Background and purpose: Stroke-induced immune alterations predispose patients to infections. Although the relationship between stroke and the adaptive immune system has been investigated in detail, to date it is unknown whether the innate immune system, which forms the first line of antibacterial defense, is also impaired in patients with stroke. Therefore, we investigated whether chemotaxis, phagocytosis, oxidative burst, degranulation of defensins, and NETosis in monocytes and in neutrophil granulocytes are altered in patients with stroke compared with controls.

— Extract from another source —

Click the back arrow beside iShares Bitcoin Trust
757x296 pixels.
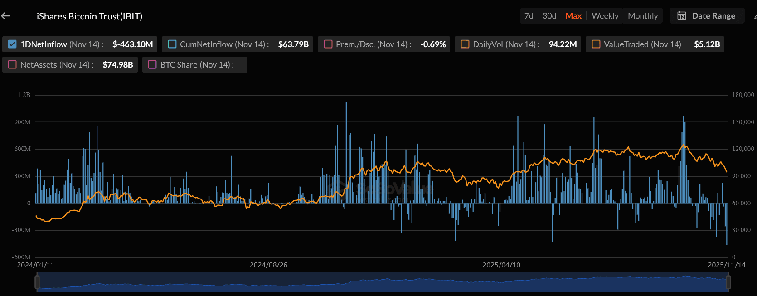(x=5, y=16)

Methods: Sixty-three patients having acute ischemic stroke were recruited within 12 hours of symptom onset; blood was sampled on admission and on days 1, 3, 5, and 7. Thirty-seven age-matched controls were also recruited. Cell migration, phagocytosis, and oxidative burst of phagocytes were determined in vitro. Human neutrophil peptides 1 to 3 and serum metanephrine levels were measured by enzyme-linked immunosorbent assay, and NETosis was quantified by immunohistochemistry.
Results: The key mechanisms required for bacterial killing, oxidative burst, and NETosis were significantly reduced in samples taken from patients with stroke compared with controls, whereas migration, phagocytic function, and defensin production remained unimpaired in monocytes and granulocytes from patients with stroke.
Conclusions: Stroke-induced immune alterations include impairment of the first-line defense performed by specialized phagocytes against bacteria. The hypothesis that these changes enhance susceptibility to acquired infections is supported by our observation that on admission oxidative burst in monocytes was more impaired in patients with stroke with subsequent stroke-associated infections.
Keywords: brain ischemia; granulocytes; immunosuppression; infection; phagocytes; respiratory burst; stroke.